Anthony Burgess’s slim novel A Clockwork Orange seems unlikely material to be adapted into a movie. Like many movies, the creation of the finished article appears to have been the result of a sequence of lucky incidents that undoubtedly prevented a radically different version reaching the screen: Mick Jagger once owned the rights, apparently, and planned to play Alex with the rest of the Rolling Stones playing his droogs; Ken Russell was slated to direct and planned to have Oliver Reed as Alex; the infamous ‘Singin’in the Rain’ rape scene was a spur of the moment flash of genius on the part of director Stanley Kubrick and leading man Malcolm McDowell.

And it’s McDowell (Royal Flash, I’ll Sleep When I’m Dead), a vastly under-rated and misused actor, who makes the film. Not because he lifts The Clockwork Orange above what it would otherwise have been, but because it’s his note-perfect interpretation of Burgess’s anti-hero that enable the audience to both despise and sympathise with him in equal measure.

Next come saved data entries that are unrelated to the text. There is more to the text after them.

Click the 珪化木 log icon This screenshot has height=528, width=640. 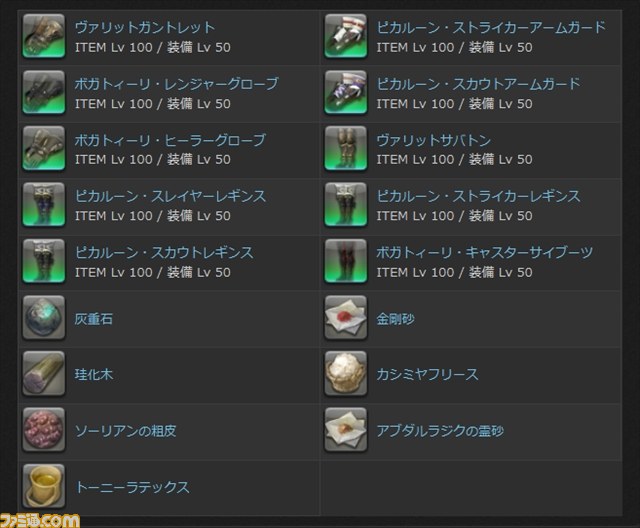[44, 373]
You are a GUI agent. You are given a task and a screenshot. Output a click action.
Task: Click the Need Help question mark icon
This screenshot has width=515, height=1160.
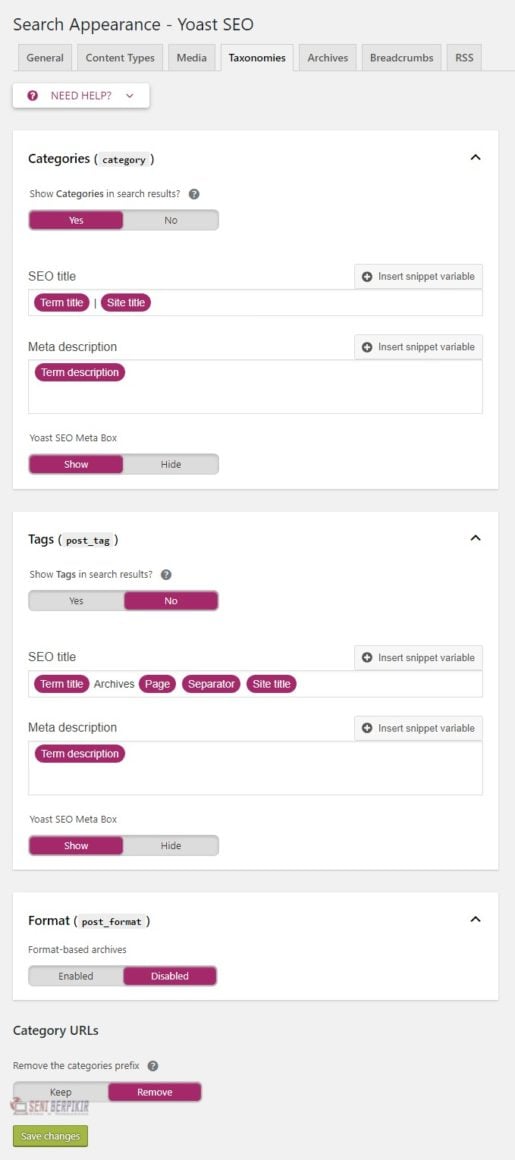pyautogui.click(x=32, y=95)
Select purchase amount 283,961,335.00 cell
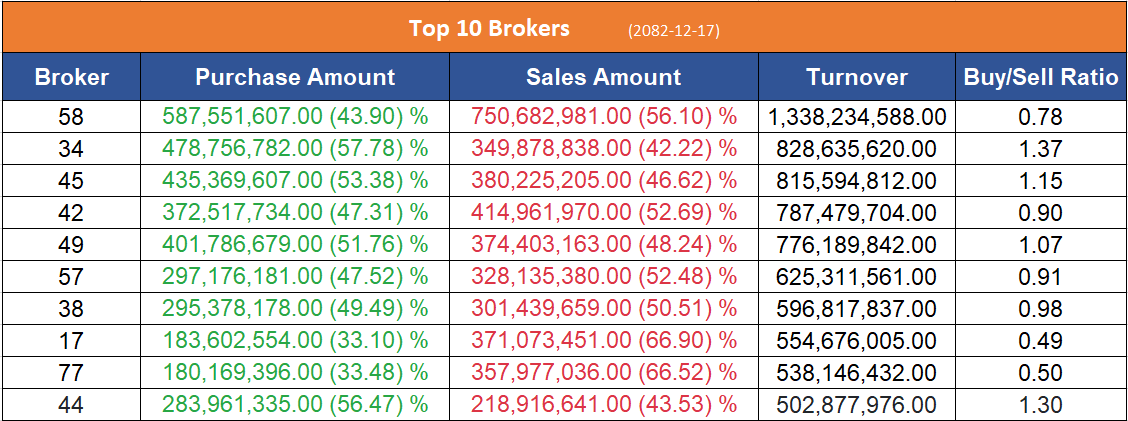Viewport: 1128px width, 421px height. (295, 405)
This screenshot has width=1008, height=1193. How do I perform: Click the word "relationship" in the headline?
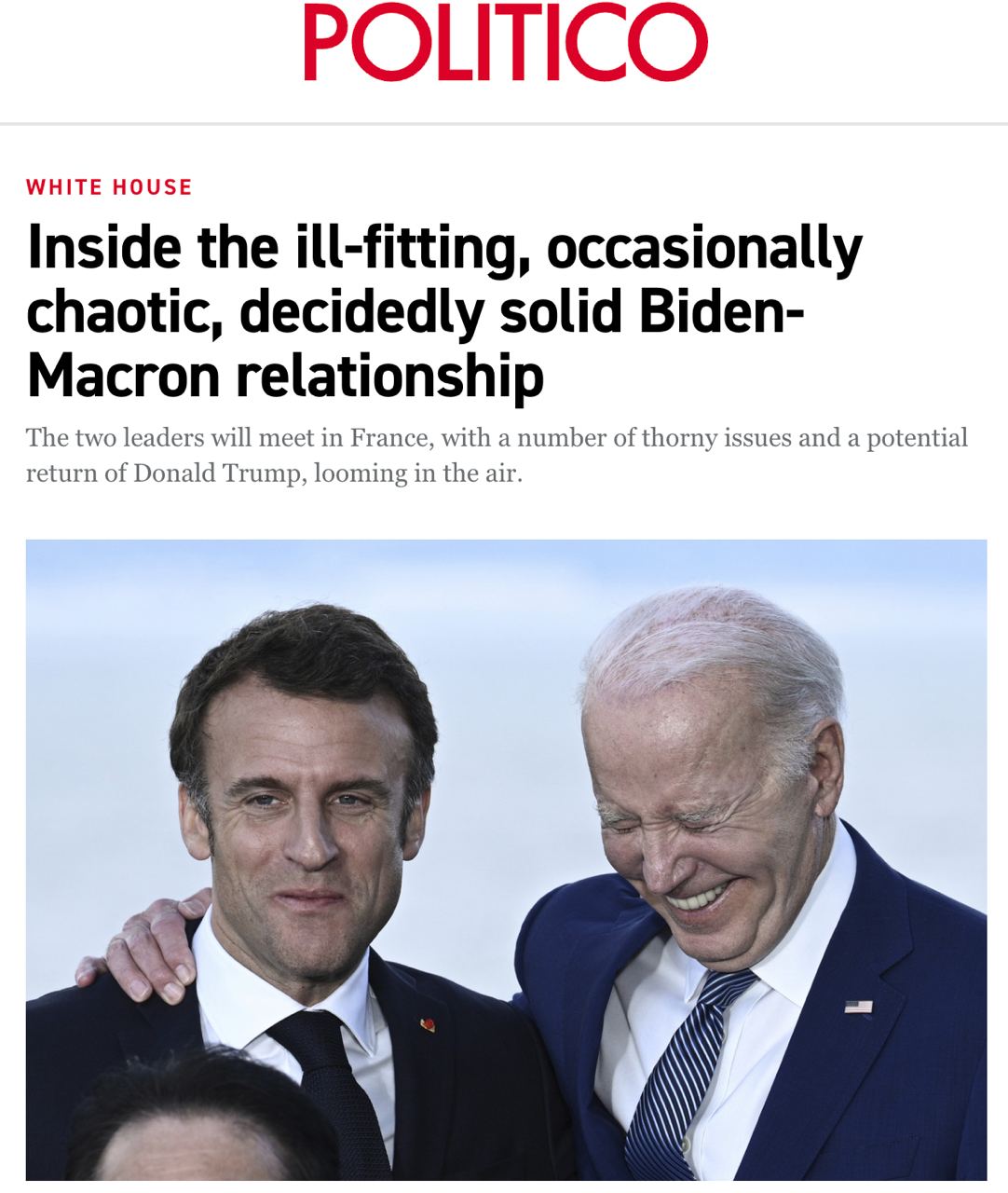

McDowell plays Alex, a charismatic youngster who leads a gang of ‘droogs,’ delinquents who speak a strange slang language that denotes their alienation from mainstream society and spend their time terrorising and raping decent members of society with impunity. However, after a power struggle between Alex and a couple of his droogs he is betrayed by them following the accidental murder of a female victim, and arrested by police. Two years into his fourteen-year prison sentence, Alex volunteers for a radical new violence aversion treatment which will see him released within a couple of weeks. However, once successfully ‘cured’ and released Alex discovers that society is far from forgiving.

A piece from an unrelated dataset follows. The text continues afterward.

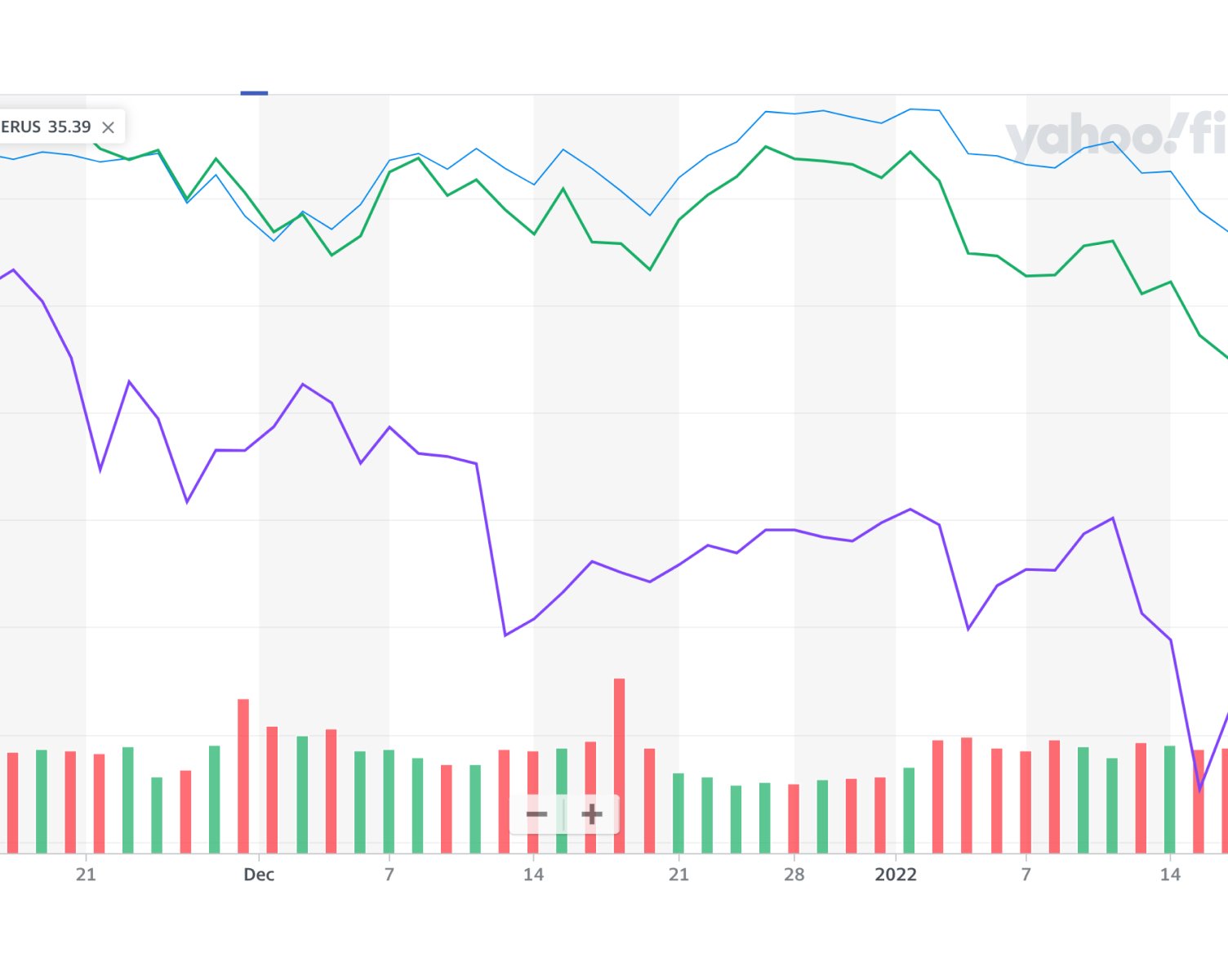Select the tall red volume bar left of Dec
This screenshot has height=980, width=1228.
pyautogui.click(x=243, y=774)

What makes A Clockwork Orange so controversial isn’t so much the depictions of rape and violence — as distasteful as they might be — but its assertion that, in some twisted way, Alex is to be admired for at least being true to his instincts, while the rest of society suppresses the same urges upon which he enthusiastically acts. We’re all like him, but because we have become conditioned by society to resist temptation, we live in a world of self-denial that, in turn, ends up suppressing us, which is why we are so quick to condemn the likes of Alex, and to irrationally turn on them if we feel they don’t receive the punishment they deserve. Government attempts to correct Alex’s behaviour through use of the Ludovico Technique, the film argues, can only succeed if it removes something of the person’s own essence – hence Alex’s subsequent aversion to the music of Beethoven, which he had previously loved — and is therefore doomed to failure.

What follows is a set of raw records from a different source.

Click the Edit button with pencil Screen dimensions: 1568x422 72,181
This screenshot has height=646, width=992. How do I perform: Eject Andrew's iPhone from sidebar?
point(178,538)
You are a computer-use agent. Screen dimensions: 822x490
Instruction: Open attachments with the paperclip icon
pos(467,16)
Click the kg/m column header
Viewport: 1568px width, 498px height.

It’s a difficult film to watch, rubbing the audience’s nose in the scenes of violence against women while simultaneously forcing us to acknowledge the fascination these images can hold for us. What we are watching is artifice dressed up as reality, which gives us a convenient out, but Kubrick knew there were some in his audience for whom artifice and reality were redundant distinctions. It makes for uncomfortable viewing at times, and ironically, the reaction of the outraged few, who delivered threatening messages promising death to Kubrick and his family, served as proof of just how close to the mark some of the director’s ideas were. Kubrick was so concerned by this public reaction that he requested that A Clockwork Orange be withdrawn from circulation until after his death.